## WHAT IS REQUIRED
Drop the pictures and repeat exactly from the "Image resolution: width=417" line down to the last line of the entries below.

## EXERCISE DATA

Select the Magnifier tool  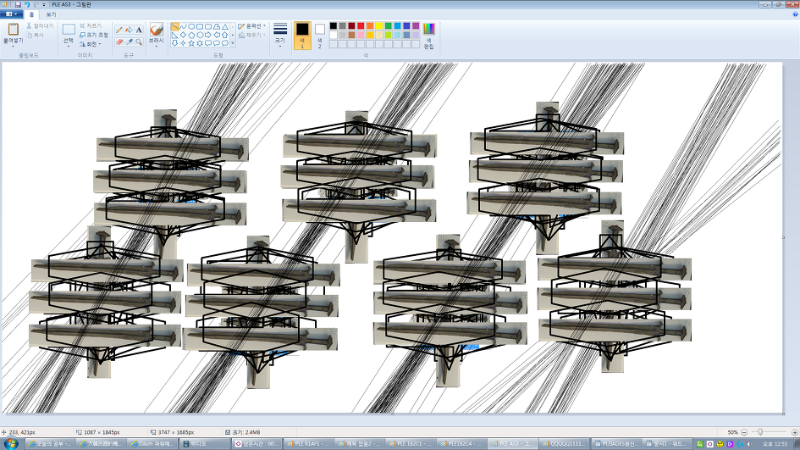click(139, 42)
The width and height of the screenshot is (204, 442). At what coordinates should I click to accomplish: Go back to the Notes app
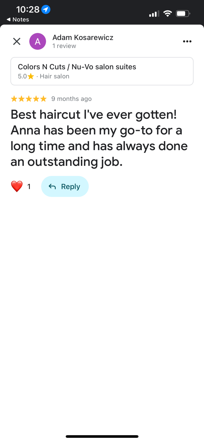[18, 19]
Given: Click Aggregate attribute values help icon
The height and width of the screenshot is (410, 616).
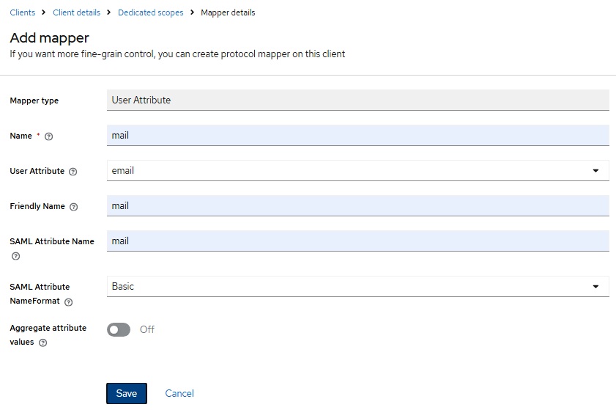Looking at the screenshot, I should pos(42,343).
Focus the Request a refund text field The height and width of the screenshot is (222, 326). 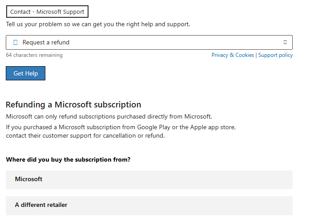click(x=149, y=42)
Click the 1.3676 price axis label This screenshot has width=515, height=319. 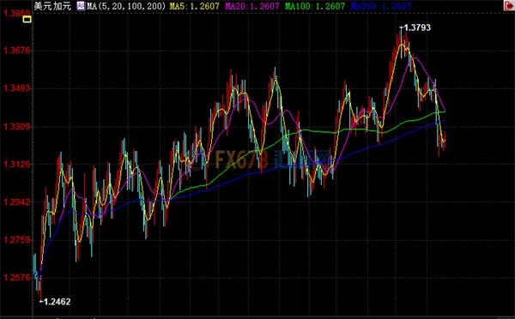[17, 51]
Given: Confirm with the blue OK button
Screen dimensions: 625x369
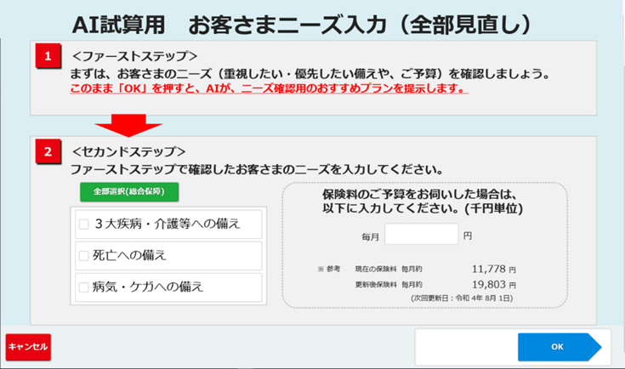Looking at the screenshot, I should 558,347.
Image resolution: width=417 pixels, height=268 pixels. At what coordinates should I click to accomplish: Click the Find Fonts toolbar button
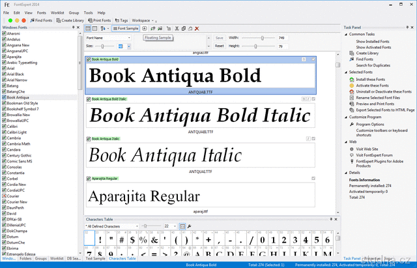(x=41, y=20)
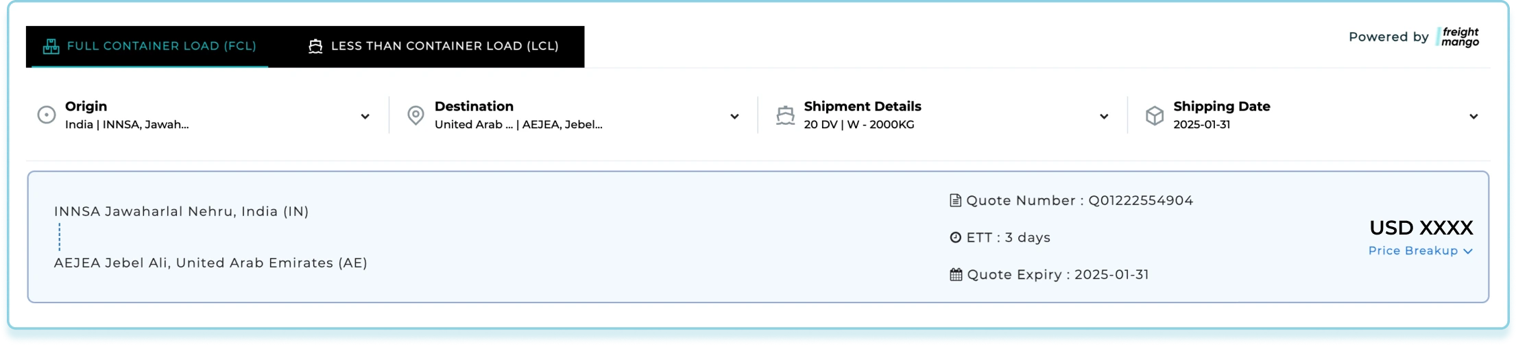This screenshot has height=345, width=1516.
Task: Open the Shipping Date dropdown arrow
Action: 1473,117
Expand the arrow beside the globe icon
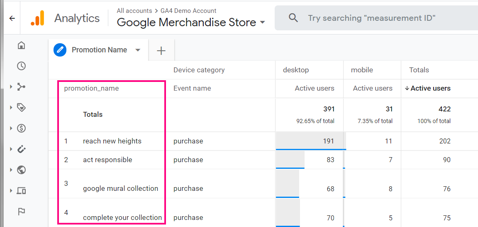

## EXERCISE SOLUTION
Image resolution: width=417 pixels, height=268 pixels. At what coordinates should I click to accomplish: Click the Find Fonts toolbar button
(x=41, y=20)
This screenshot has height=345, width=1516.
Task: Open the Shipping Date dropdown arrow
Action: 1473,117
Expand the arrow beside the globe icon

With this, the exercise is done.